README
======

Overview
--------
This directory contains scripts and data for searching nucleic acid sequences across various assemblies for similarities to specific reference sequences. The goal is to identify RNA viruses by examining sequence similarities and predicting open reading frames (ORFs).

Contents
--------
- all_ynp_matched.fasta: All matched contigs from the initial nucleic acid search.
- matches_partiti22.fasta: A subset of contigs matching the Cell22 suspected partiti with both "cp" and RdRp segments.
- selected_contigs_prot.gff: Predicted ORFs for the contigs in matches_partiti22.fasta.
- selected_contigs_prot.faa: Protein sequences from the predicted ORFs.
- CP_diamondp_matches.tab: Results of diamond blastp search for similarities to the suspected "CP" segment. Headers are in the file (first row).
- All_ynp_contigs_vs_refs_mm.tab2.gz Headers (fields) are qheader,theader,qlen,tlen,qstart,qend,tstart,tend,alnlen,mismatch,qcov,tcov,bits,evalue,gapopen,pident,nident

Workflow Steps
--------------
1. Initial Search:
   - Combine contigs from different assemblies and search for similarities to sequences from Cell22, NCBI Ribovirus, the suspected "CP" segment, and Japanese hot spring sequences.
   - Output matched contigs to all_ynp_matched.fasta.

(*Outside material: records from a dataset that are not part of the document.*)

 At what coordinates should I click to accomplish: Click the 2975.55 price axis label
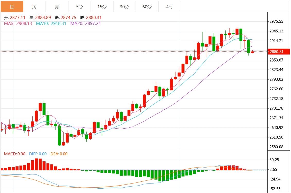(276, 21)
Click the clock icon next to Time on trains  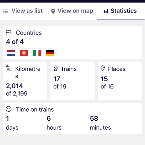point(9,109)
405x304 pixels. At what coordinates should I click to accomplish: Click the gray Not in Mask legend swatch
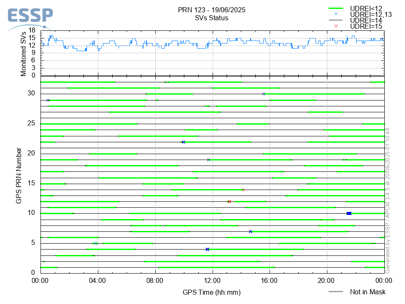(336, 292)
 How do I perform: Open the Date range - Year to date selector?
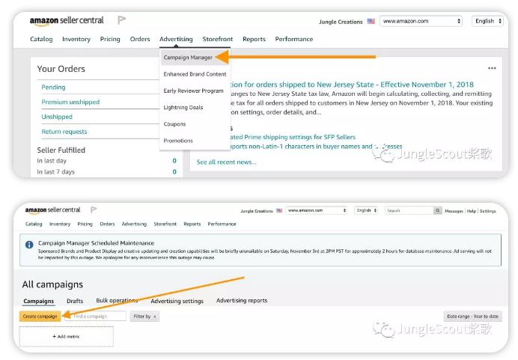coord(473,317)
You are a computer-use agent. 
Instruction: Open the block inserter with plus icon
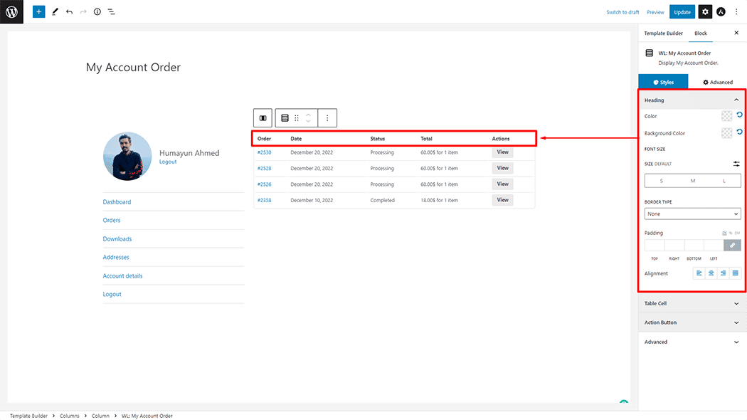[38, 11]
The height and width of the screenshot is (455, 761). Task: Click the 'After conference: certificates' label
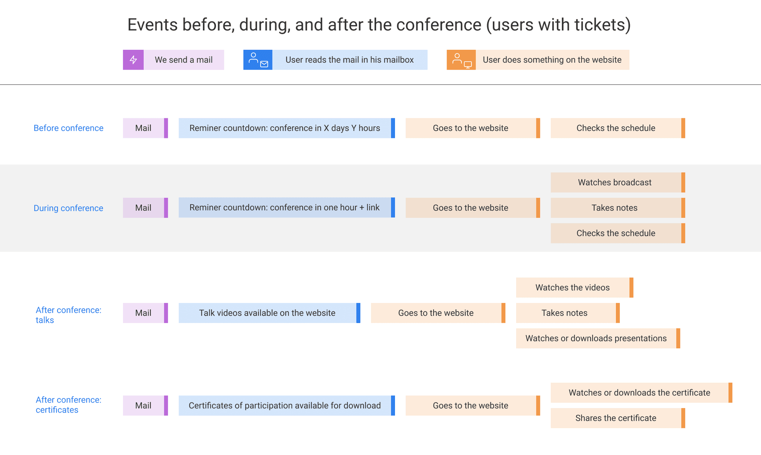coord(68,405)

2. Filtering for Specific Matches:
   - Extract contigs matching the Cell22 suspected partiti with both "cp" and RdRp (Ga0068666_1034815 and Ga0068641_186182).
   - Save these matches to matches_partiti22.fasta.

3. Predicting ORFs:
   - Predict ORFs on the filtered contigs using Pyrodigal.
   - Output results to selected_contigs_prot.gff and selected_contigs_prot.faa.

4. Search for "CP" Segment:
   - Perform a diamond blastp search of the predicted proteins against the suspected "CP" segment.
   - Save results to CP_diamondp_matches.tab.